* PROBLEM *
Reproduce every line of the records below word for word, omitting the pictures.

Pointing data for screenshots
------------

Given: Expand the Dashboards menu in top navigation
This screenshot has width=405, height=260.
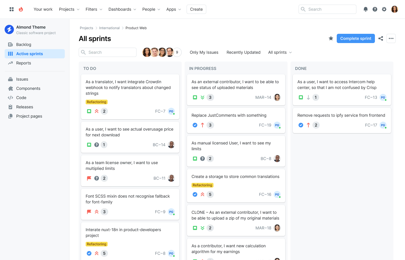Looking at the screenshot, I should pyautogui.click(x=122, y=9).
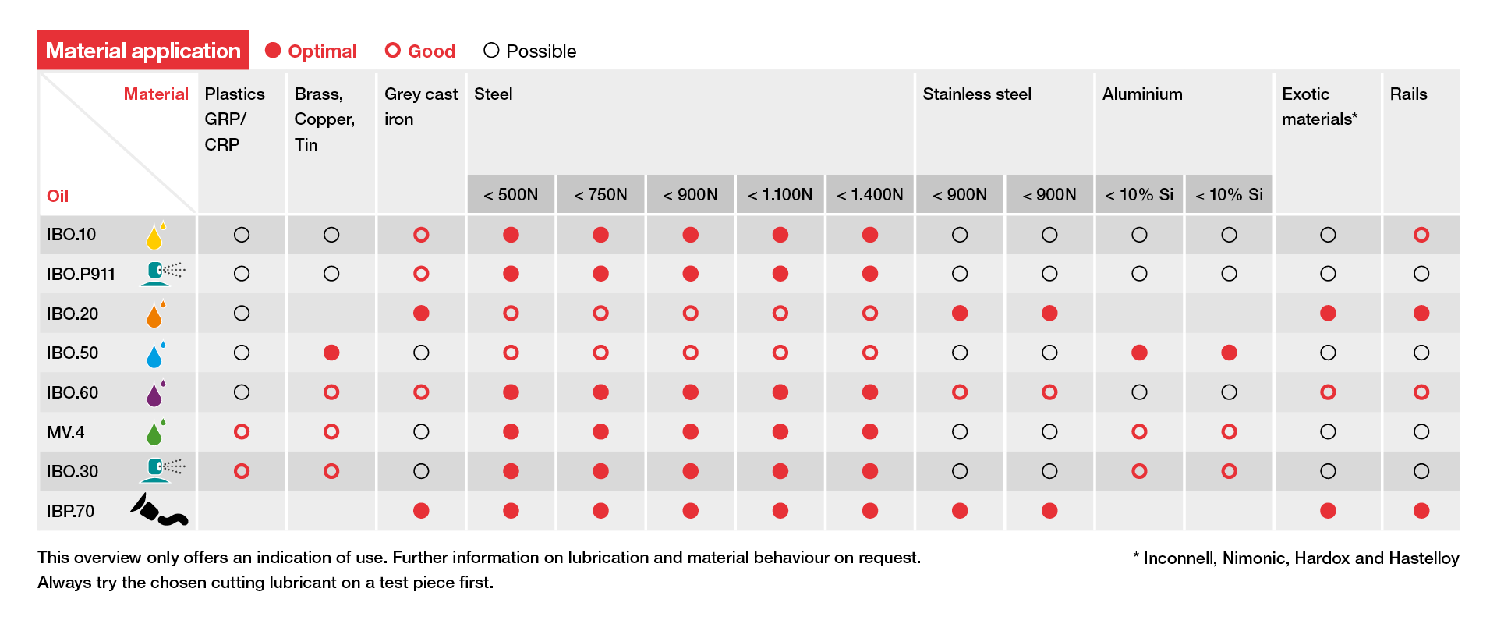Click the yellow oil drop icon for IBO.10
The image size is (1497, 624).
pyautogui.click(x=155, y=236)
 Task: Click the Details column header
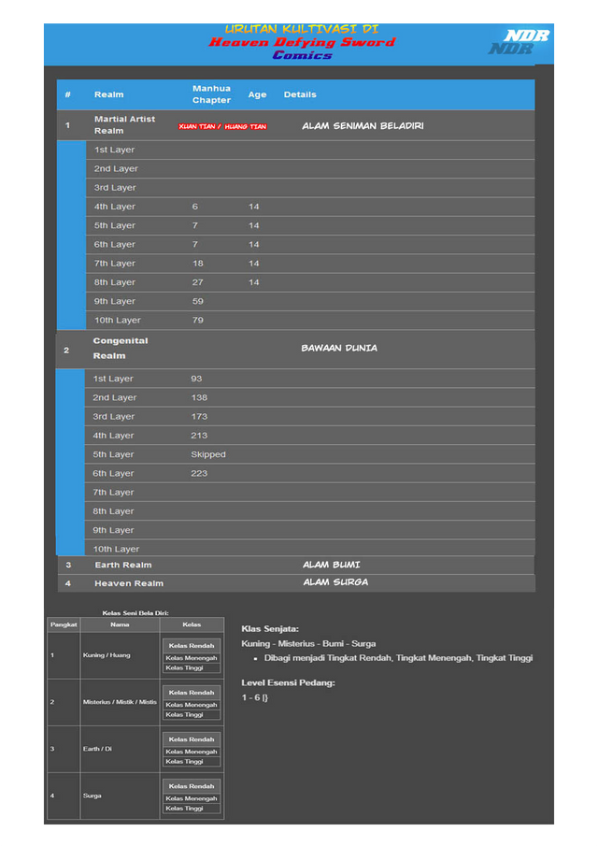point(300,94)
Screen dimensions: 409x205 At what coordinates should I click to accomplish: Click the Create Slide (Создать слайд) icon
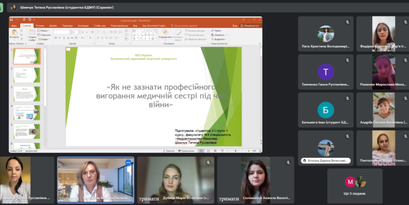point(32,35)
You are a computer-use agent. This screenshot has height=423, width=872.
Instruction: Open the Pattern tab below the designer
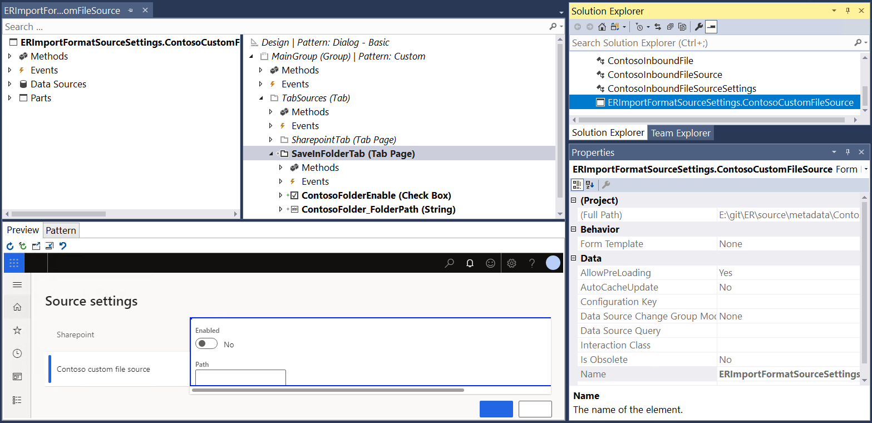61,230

------------

* ANSWER *
Given: Expand the Dashboards menu in top navigation
This screenshot has width=405, height=260.
Looking at the screenshot, I should pyautogui.click(x=122, y=9).
Click the yellow oil drop icon for IBO.10
The image size is (1497, 624).
pyautogui.click(x=155, y=236)
 Task: Click the Details column header
point(300,94)
Screen dimensions: 409x205 At what coordinates should I click to accomplish: Click the Create Slide (Создать слайд) icon
point(32,35)
You are a computer-use agent. This screenshot has height=423, width=872.
Instruction: Open the Pattern tab below the designer
61,230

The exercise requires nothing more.